Pikirannya menerawang entah kemana. Bayangan Hanbin muncul silih berganti dalam otaknya. Entah mengapa, hatinya terasa nyeri ketika teringat perkataan tajamnya pada Hanbin di dalam toilet beberapa hari yang lalu dan mengakibatkan namja tampan itu menghilang entah kemana.

Hampir saja sebulir airmata mengalir dari sudut matanya ketika teringat masalah itu sampai akhirnya ia terperanjat ketika tubuh mungilnya sudah direngkuh seseorang dan terangkat. Dapat ia lihat seseorang memeluknya erat dengan menyandarkan kepalanya di dada sempitnya. Tubuh mungilnya terangkat dalam gendongan namja itu.

"Hyung..kau mencariku?"

"Han-..Hanbin-ah.."

"Aku merindukanmu, hyung. Rasanya seperti akan mati," ujar Hanbin lirih di dada Jinhwan yang masih di gendongnya.

"Tu-..turunkan aku," cicit Jinhwan.

"Aku merindukanmu, hyung. Nomu-nomu bogoshipeo.." ujarnyanya lagi tak peduli.

Jinhwan tersenyum tanpa sadar. Tangan mungilnya tiba-tiba saja bergerak dan mengelus lembut surai hitam legam Hanbin yang masih bersandar manja di dadanya. Pun Hanbin dapat mendengar dengan jelas detak jantung namja mungil itu begitu bertalu-talu saat ini. Sama dengan detak jantungnya sendiri.

Hanbin akhirnya mendongak dan menatap langsung namja mungil yang kini tersenyum lembut padanya itu. Dapat Hanbin rasakan perasaannya menghangat karena senyum cantik itu.

"Saranghae..hyung," ujarnya tulus.

Namja mungil itu kembali tersenyum. Kali ini tangan mungilnya tak lagi mengelus surai Hanbin, tapi sudah melingkari leher namja itu.

"Nado..saranghae..Hanbinie," jawabnya sambil tersenyum.

"Ne?" tanya Hanbin dengan raut bingungnya.

"Aku benci padamu," ulang Jinhwan dengan bibir mengerucut kesal dan wajah memerah karena malu.

"Hyung..coba ulangi. Aku takut aku masih bermimpi. Ulangi hyung..ulangi.." rengek Hanbin.

"Aku mencintaimu, Kim Hanbin. Kim Hanbin mesum, aku cinta padamu," ujar Jinhwan setengah berteriak.

Hanbin segera menurunkan tubuh Jinhwan dari gendongannya dan menyambar bibir mungil itu ketika Jinhwan baru saja menapaki lantai. Sosok mungil itu bahkan tak diberikan waktu untuk mencerna apa yang baru saja terjadi. Ia hanya mengerjap-ngerjap bingung ketika namja tampan itu menyambar bibirnya dan menyesap dua belah bibirnya. Menyesap bibir atas dan bawahnya bergantian dengan lembut penuh perasaan.

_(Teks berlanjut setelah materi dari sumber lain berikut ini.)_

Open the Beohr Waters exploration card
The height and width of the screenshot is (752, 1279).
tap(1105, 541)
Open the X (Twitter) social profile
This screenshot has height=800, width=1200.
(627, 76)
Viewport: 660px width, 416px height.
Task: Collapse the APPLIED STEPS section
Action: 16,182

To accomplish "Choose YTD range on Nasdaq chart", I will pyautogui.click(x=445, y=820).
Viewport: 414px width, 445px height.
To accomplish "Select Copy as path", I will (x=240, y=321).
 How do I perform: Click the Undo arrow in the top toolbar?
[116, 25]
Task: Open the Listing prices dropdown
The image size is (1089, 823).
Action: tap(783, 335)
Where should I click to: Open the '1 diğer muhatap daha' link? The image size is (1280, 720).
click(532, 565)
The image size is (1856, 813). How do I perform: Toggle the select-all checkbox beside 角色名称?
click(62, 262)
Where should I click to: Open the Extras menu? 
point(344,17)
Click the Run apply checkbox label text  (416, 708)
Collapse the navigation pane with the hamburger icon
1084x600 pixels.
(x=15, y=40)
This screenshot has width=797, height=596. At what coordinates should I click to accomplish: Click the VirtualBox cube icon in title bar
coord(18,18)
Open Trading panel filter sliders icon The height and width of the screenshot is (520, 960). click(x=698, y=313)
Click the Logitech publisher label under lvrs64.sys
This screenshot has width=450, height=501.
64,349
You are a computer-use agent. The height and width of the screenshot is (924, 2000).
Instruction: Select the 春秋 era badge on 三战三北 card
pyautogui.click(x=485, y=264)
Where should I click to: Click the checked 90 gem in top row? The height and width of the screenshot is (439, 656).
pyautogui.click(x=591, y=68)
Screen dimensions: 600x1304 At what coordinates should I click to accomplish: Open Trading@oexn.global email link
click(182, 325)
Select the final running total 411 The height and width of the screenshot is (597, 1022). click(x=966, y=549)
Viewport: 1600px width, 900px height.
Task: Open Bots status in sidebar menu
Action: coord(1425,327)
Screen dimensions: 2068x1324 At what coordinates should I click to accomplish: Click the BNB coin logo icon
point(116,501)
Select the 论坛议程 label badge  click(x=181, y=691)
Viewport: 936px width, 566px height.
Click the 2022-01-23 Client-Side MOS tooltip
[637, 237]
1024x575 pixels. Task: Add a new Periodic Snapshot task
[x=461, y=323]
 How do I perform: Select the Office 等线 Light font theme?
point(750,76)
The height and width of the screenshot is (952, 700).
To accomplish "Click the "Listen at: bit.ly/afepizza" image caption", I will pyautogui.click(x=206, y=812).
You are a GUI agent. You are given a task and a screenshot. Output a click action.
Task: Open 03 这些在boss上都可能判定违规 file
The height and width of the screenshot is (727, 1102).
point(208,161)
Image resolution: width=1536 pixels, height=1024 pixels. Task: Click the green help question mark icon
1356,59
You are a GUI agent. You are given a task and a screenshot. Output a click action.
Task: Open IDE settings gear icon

Saat ciuman terlepas, baru Jinhwan menyadari apa yang baru saja ia alami. Ia baru saja dicium. Ciuman pertamanya.

"Terimakasih, hyung. Aku benar-benar mencintaimu," ujar Hanbin masih dengan menyatukan kedua kening mereka.

"Aku juga," balas Jinhwan dengan tersenyum manis.

Hanbin kembali merengkuh tubuh mungil itu dan mengangkatnya kembali dalam gendongannya. Tubuh mungil itu ia sandarkan di dinding koridor dan dirinya sendiri bersandar pada dada sempit itu.

"Ahh..nyamannya," gumam Hanbin di dada Jinhwan.

"Y-..yak! Apa yang kau lakukan?"

"Diamlah, hyung. Aku sedang mengisi tenagaku dengan aromamu. Aroma yang sangat kurindukan beberapa hari ini," ujar Hanbin sambil membenamkan dirinya di dada Jinhwan yang terbalut pakaian tebal.

"Makanya jangan menghilang seenakmu," teriak Jinhwan ketus sambil membelai lembut rambut Hanbin.

"Bukannya hyung yang menyuruhku menjauh. Aku tidak mau membuat hyung tambah marah dan malu."

Perkataan bernada sedih dari Hanbin membuat Jinhwan berkaca-kaca. Dengan kedua telapak tangan mungilnya, Jinhwan menangkup pipi Hanbin yang masih bersandar di dadanya. Perlakuan Jinhwan membuat Hanbin mendongak dan menatap kedua bola mata sipit yang tengah berkaca-kaca itu.

"Mianhae.." lirih Jinhwan.

Hanbin hanya tersenyum dan mempererat rengkuhannya di tubuh Jinhwan. Ia masih tak percaya jika perasaannya terbalas dari sosok mungil yang selalu saja menghindarinya itu. Sosok yang selalu takut dan berteriak jika dirinya mendekat.

"Jangan pernah menghilang lagi. Jangan pernah pergi jika tidak ku suruh. Menempellah terus padaku. Kau mengerti?"

"Ne..hyung," Hanbin tersenyum bahagia.

"Saranghae.."

Hari itu diakhiri dengan ciuman panjang yang dilakukan oleh dua insan dimabuk cinta itu di lorong sepi kampus tersebut. Tanpa mempedulikan apa yang sudah terjadi dan apa yang akan terjadi ke depannya pada kisah cinta mereka.

Satu hal yang harus diingat. Pemisah antara cinta dan benci itu berjarak setipis benang. Jadi, janganlah terlalu benci atau terlalu cinta pada suatu hal. Karena hal tersebut bisa cepat berbalik jika benang pemisah tersebut putus.